On Joy and Sorrow
- Earl Talbot
- Jul 11
- 2 min read
The gift of grief.

There’s a line from Khalil Gibran that always lingers with me, more recently in my heart.
It’s from The Prophet, about sorrow carving deep into us so we can hold more joy.
(Excerpt below)
Over the past five years I’ve lost significant people who shaped who I am.
My Dad, my uncle, three cousins, a great aunt.
More recently, my godmother. Each time something’s chipped away at me I couldn’t quite name. And yet something always stayed behind.
Something quieter, sometimes still. Sometimes aching, sometimes peaceful.
Recently I have found a name for what I’ve been experiencing…
Grief.
Grief’s strange like that, I don’t even know if it’s an emotion.
It moves more like weather, it arrives uninvited and disrupts the routine.
Then leaves behind a sky I see differently.
It’s not just about death, you can grieve a version of yourself.
A role you used to play, a relationship you didn’t know was ending or a body that doesn’t look, feel, move how it used to.
Sometimes we don’t even grieve the person we lost but rather the relationship we could have had with them, but didn’t. I have experienced this too and still somehow sensing what things could have been like, maybe in some other dimension or life time.
I think what connects it all is that grief holds hands with joy. Or maybe it’s shaped by joy. It only hurts because something mattered to us.
This poem isn’t about answers, it’s just an offering.
A moment to sit with what’s real.. S/he who feels it knows it (Jamaican saying).

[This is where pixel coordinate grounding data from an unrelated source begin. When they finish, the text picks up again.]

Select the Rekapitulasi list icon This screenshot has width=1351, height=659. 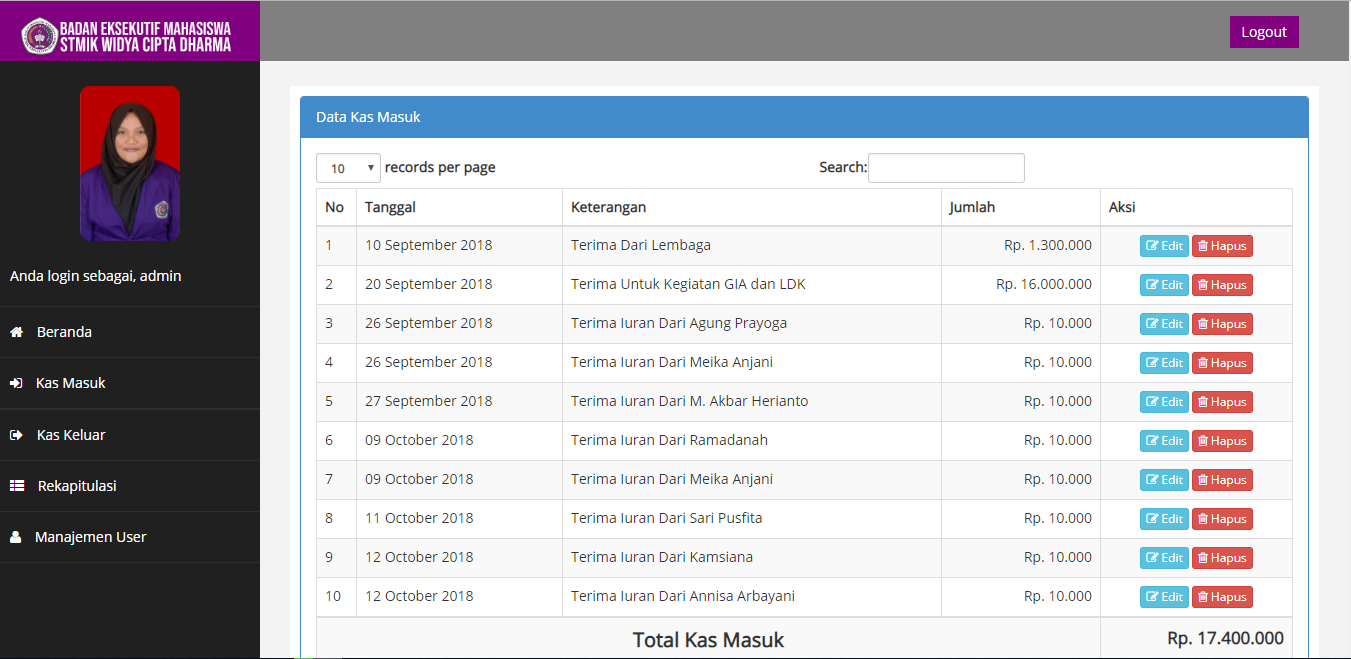[x=16, y=486]
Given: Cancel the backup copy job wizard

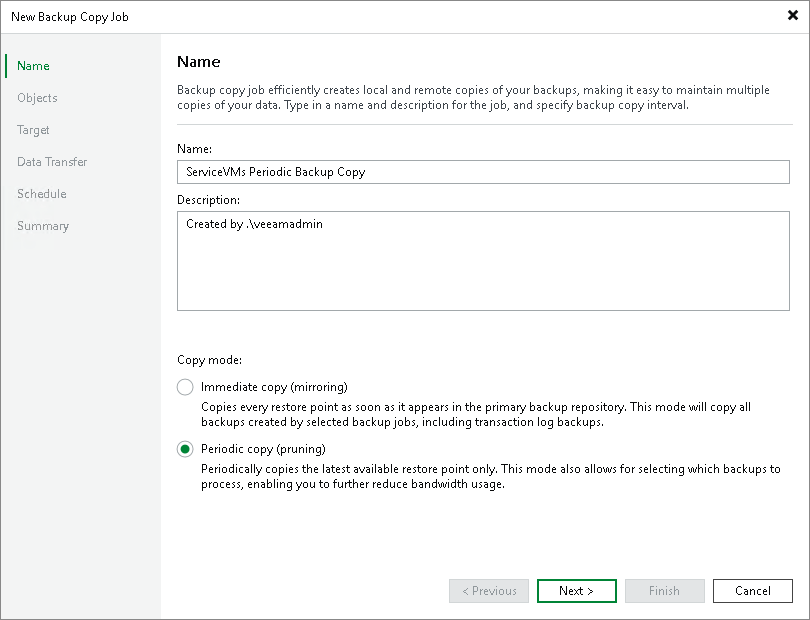Looking at the screenshot, I should coord(753,591).
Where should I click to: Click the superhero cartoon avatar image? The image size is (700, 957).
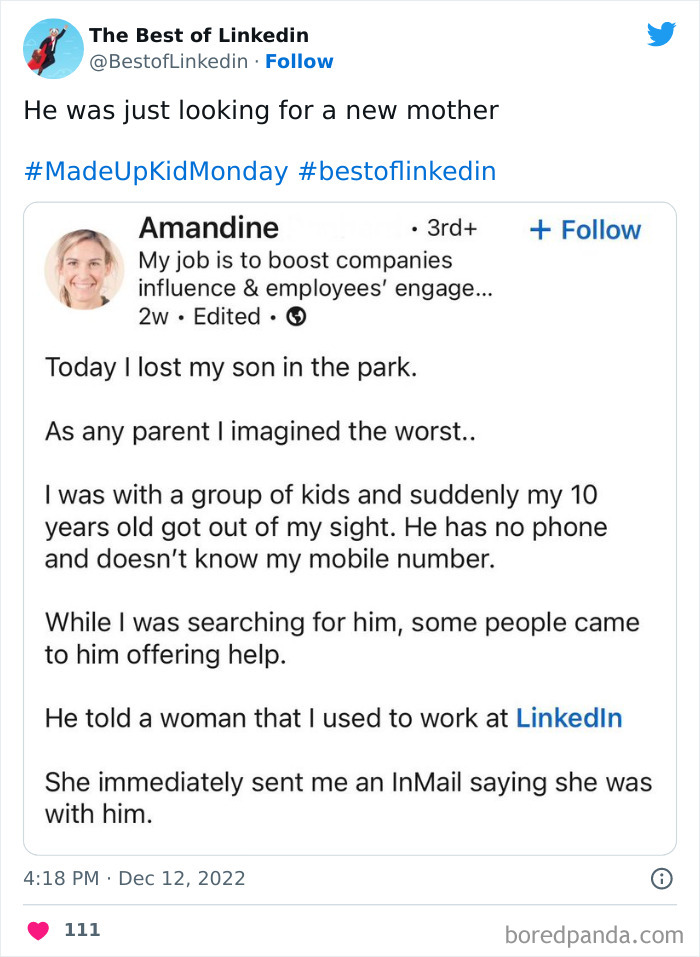coord(52,48)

For anyone holding something heavy or sacred or both. 🙏🏾🖤🙏🏾
On Joy and Sorrow
Kahlil Gibran 1883 –
1931
Then a woman said, Speak to us of Joy and Sorrow. And he answered: “Your joy is your sorrow unmasked. And the selfsame well from which your laughter rises was oftentimes filled with your tears. And how else can it be?

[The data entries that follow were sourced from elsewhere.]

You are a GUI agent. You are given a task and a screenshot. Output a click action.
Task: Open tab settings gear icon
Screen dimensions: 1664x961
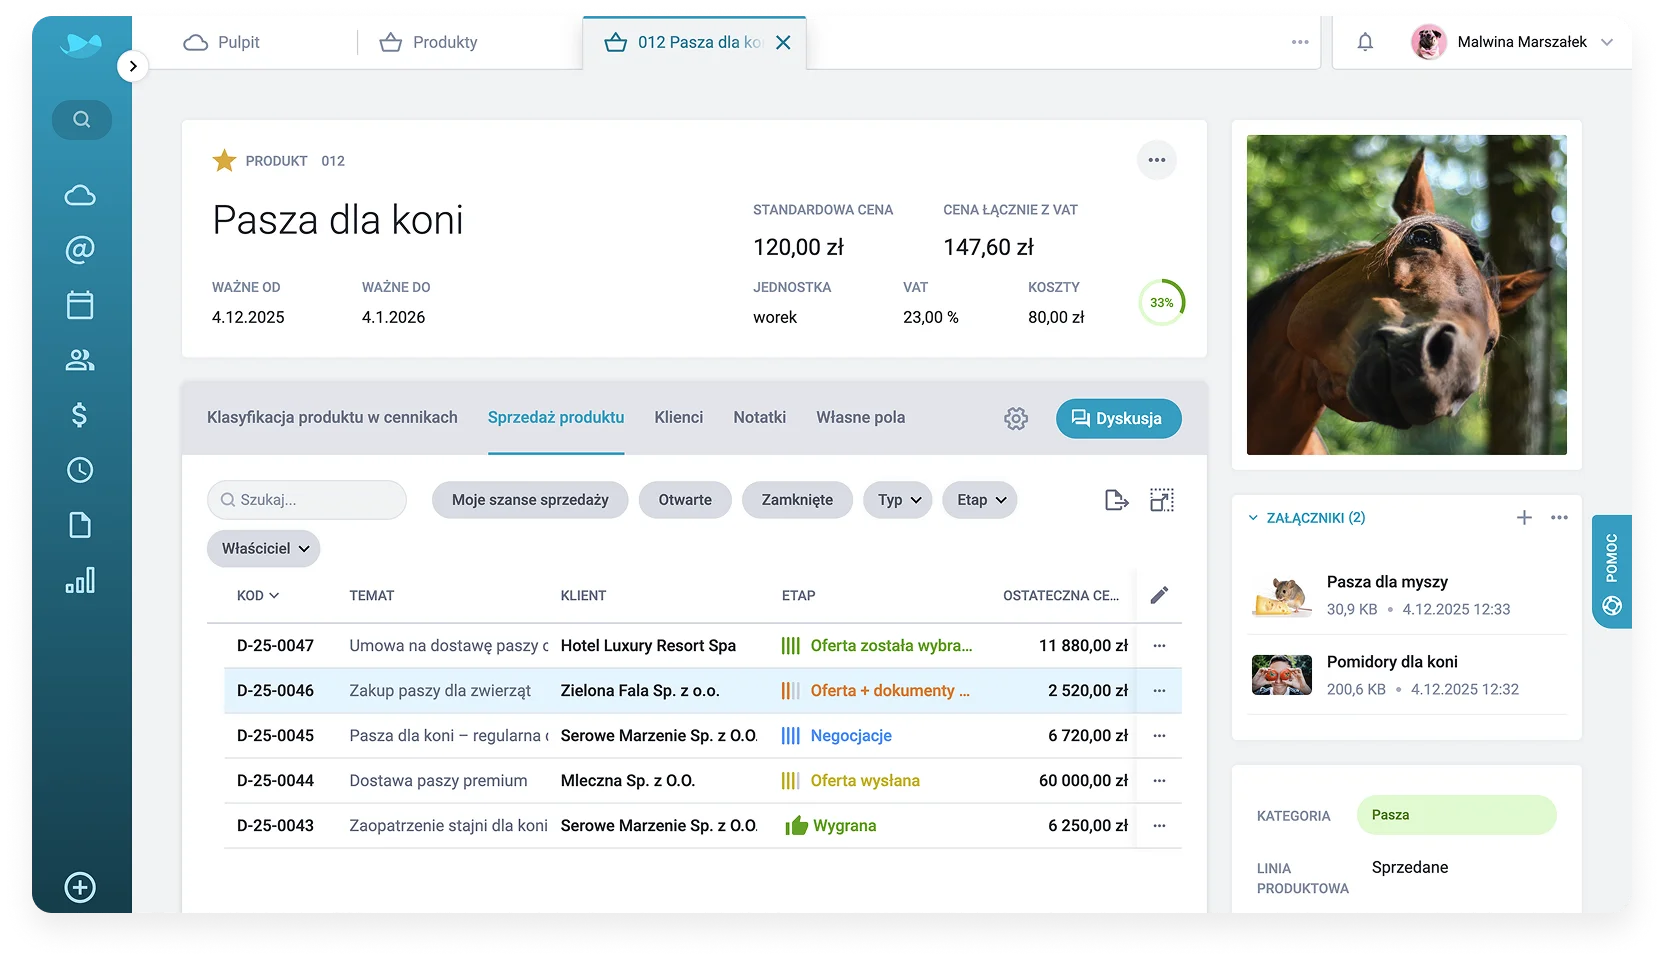(x=1016, y=418)
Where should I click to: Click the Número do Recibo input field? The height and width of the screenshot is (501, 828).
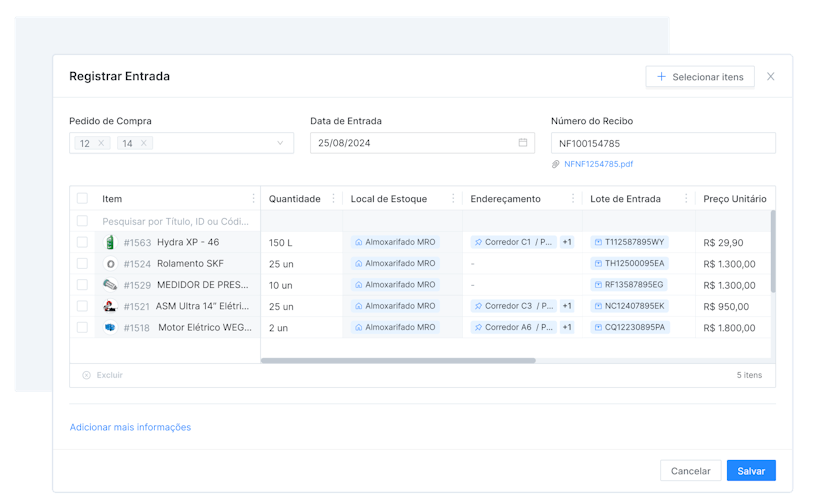pyautogui.click(x=662, y=143)
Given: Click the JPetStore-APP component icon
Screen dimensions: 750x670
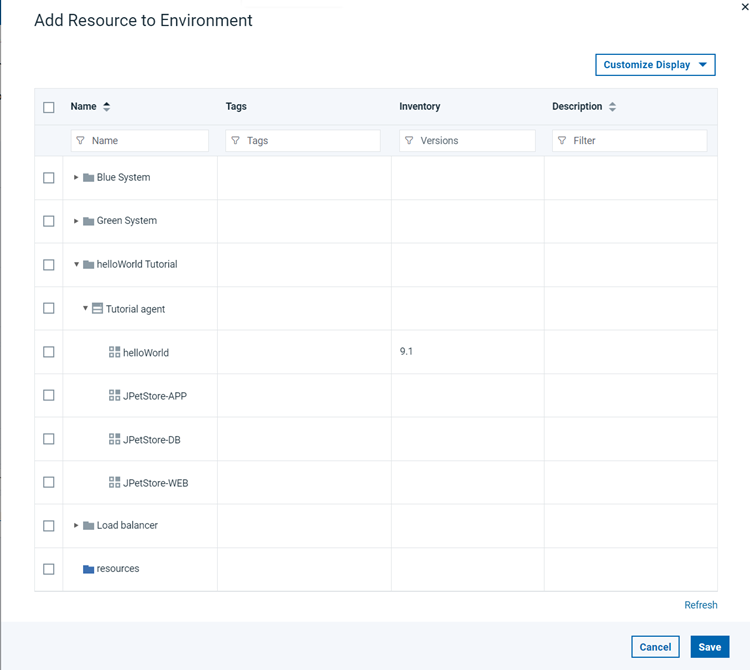Looking at the screenshot, I should 114,396.
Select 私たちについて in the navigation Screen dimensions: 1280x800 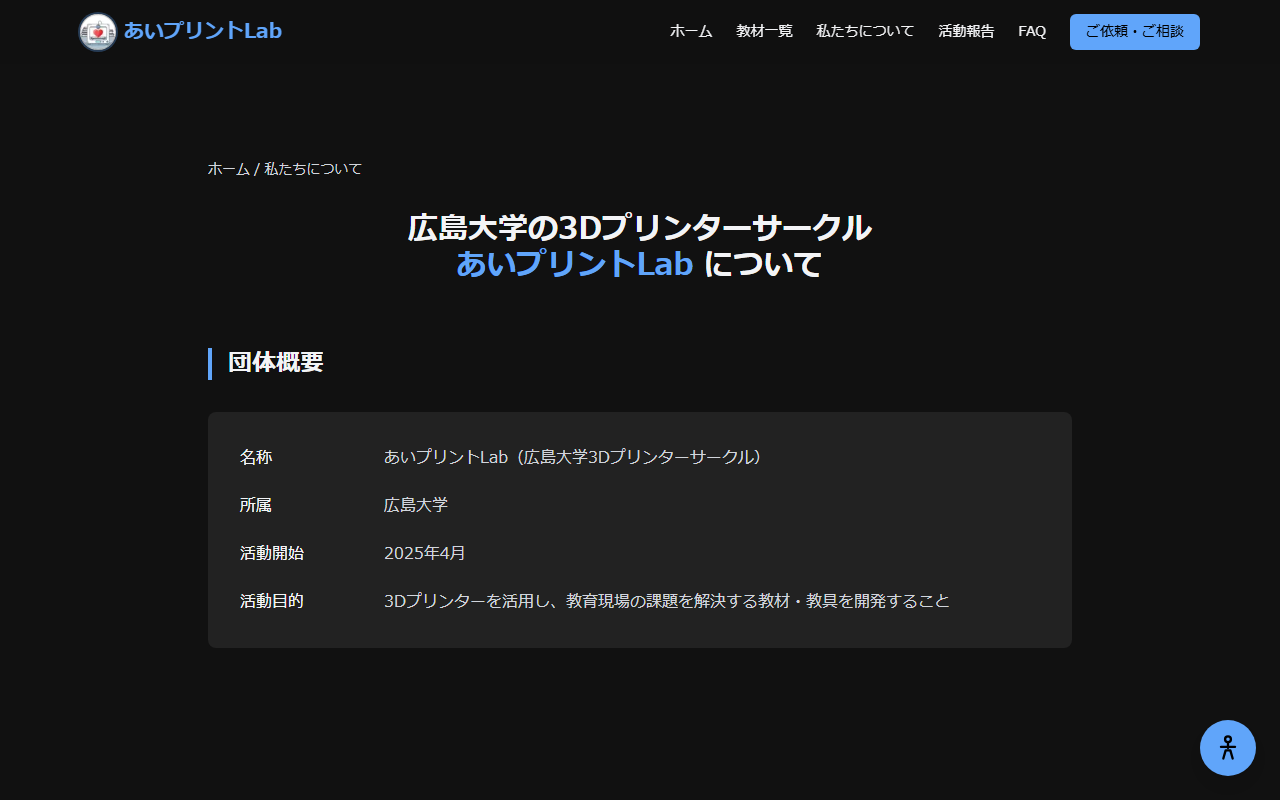[864, 31]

The deeper that sorrow carves into your being, the more joy you can contain. Is not the cup that holds your wine the very cup that was burned in the potter’s oven? And is not the lute that soothes your spirit, the very wood that was hollowed with knives?

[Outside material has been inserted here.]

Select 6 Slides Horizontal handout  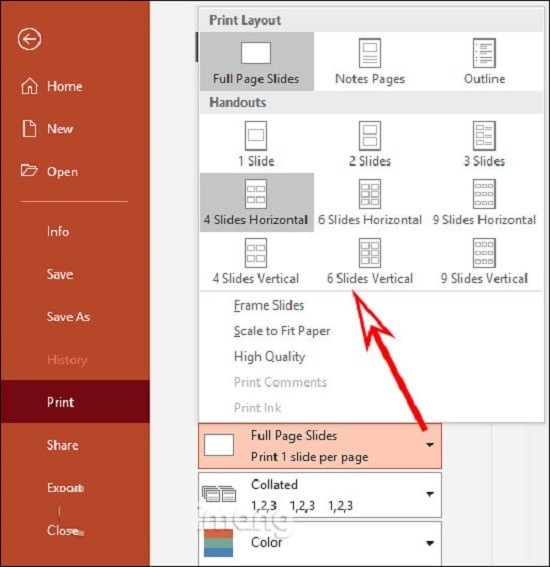370,203
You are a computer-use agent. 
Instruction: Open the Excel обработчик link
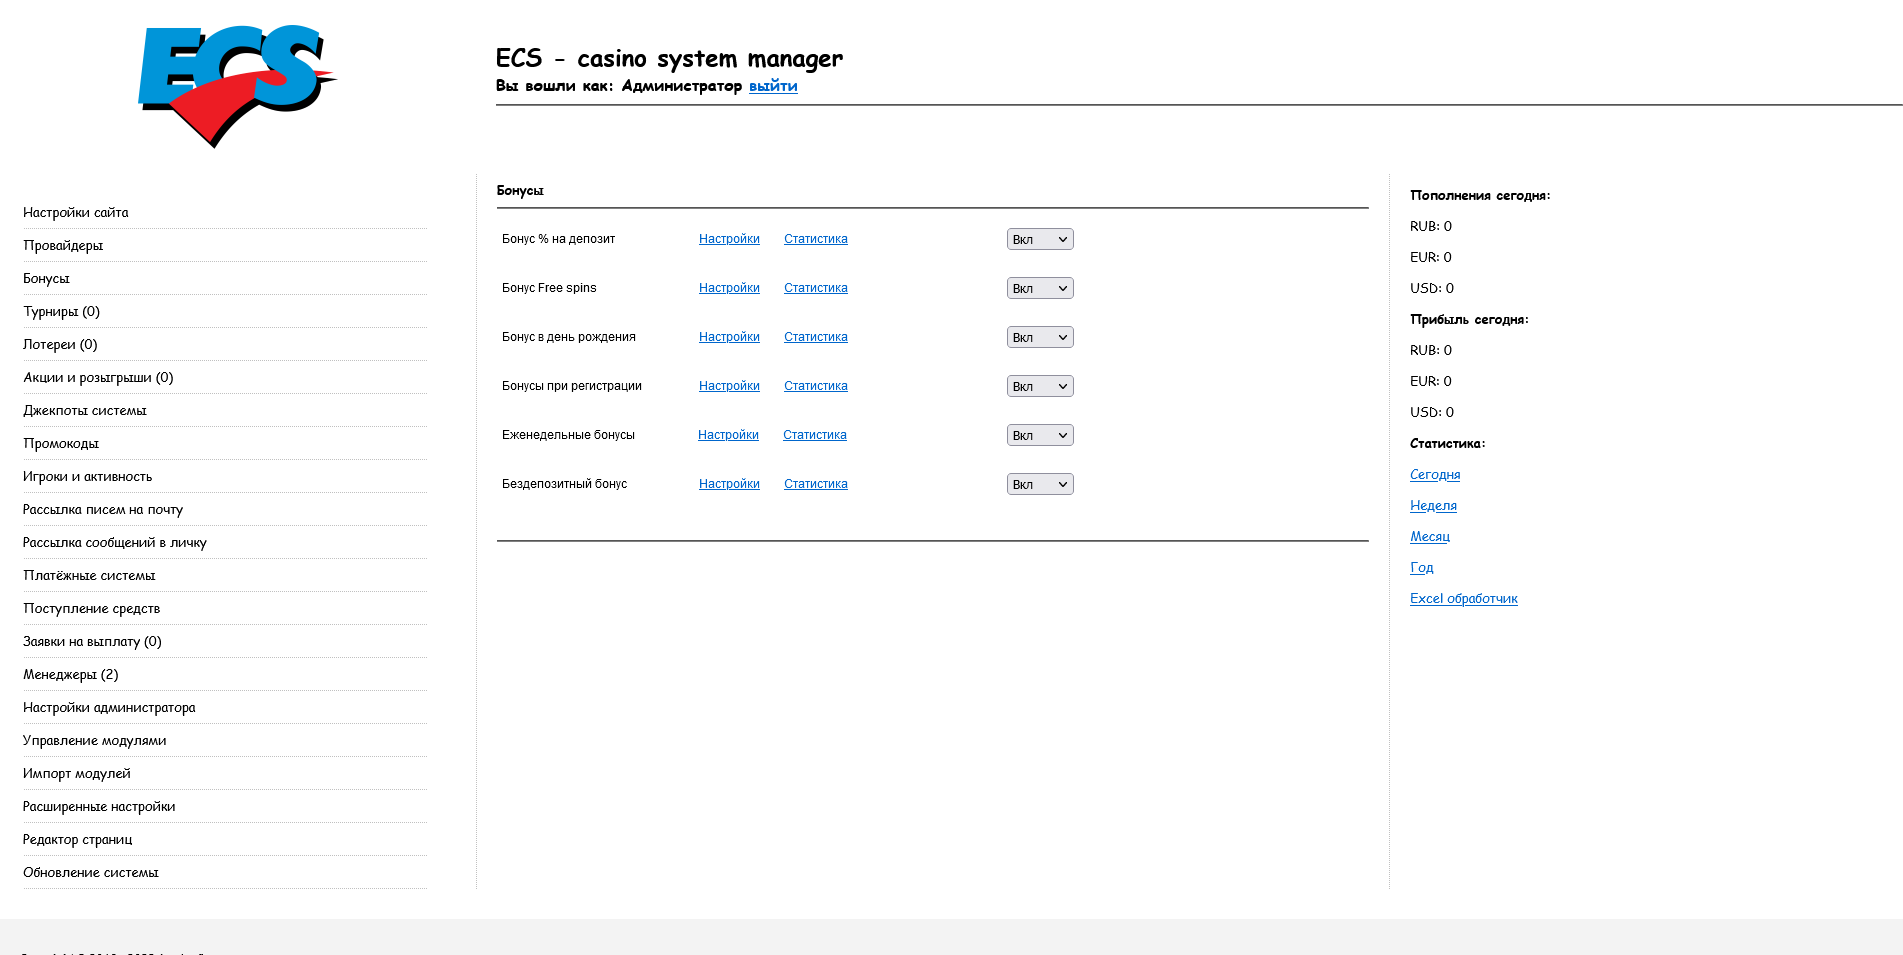click(1463, 598)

When you are joyous, look deep into your heart and you shall find it is only that which has given you sorrow that is giving you joy. When you are sorrowful look again in your heart, and you shall see that in truth you are weeping for that which has been your delight.
Some of you say, “Joy is greater than sorrow,” and others say, “Nay, sorrow is the greater.” But I say unto you, they are inseparable. Together they come, and when one sits alone with you at your board, remember that the other is asleep upon your bed.
Verily you are suspended like scales between your sorrow and your joy. Only when you are empty are you at standstill and balanced. When the treasure-keeper lifts you to weigh his gold and his silver, needs must your joy or your sorrow rise or fall.”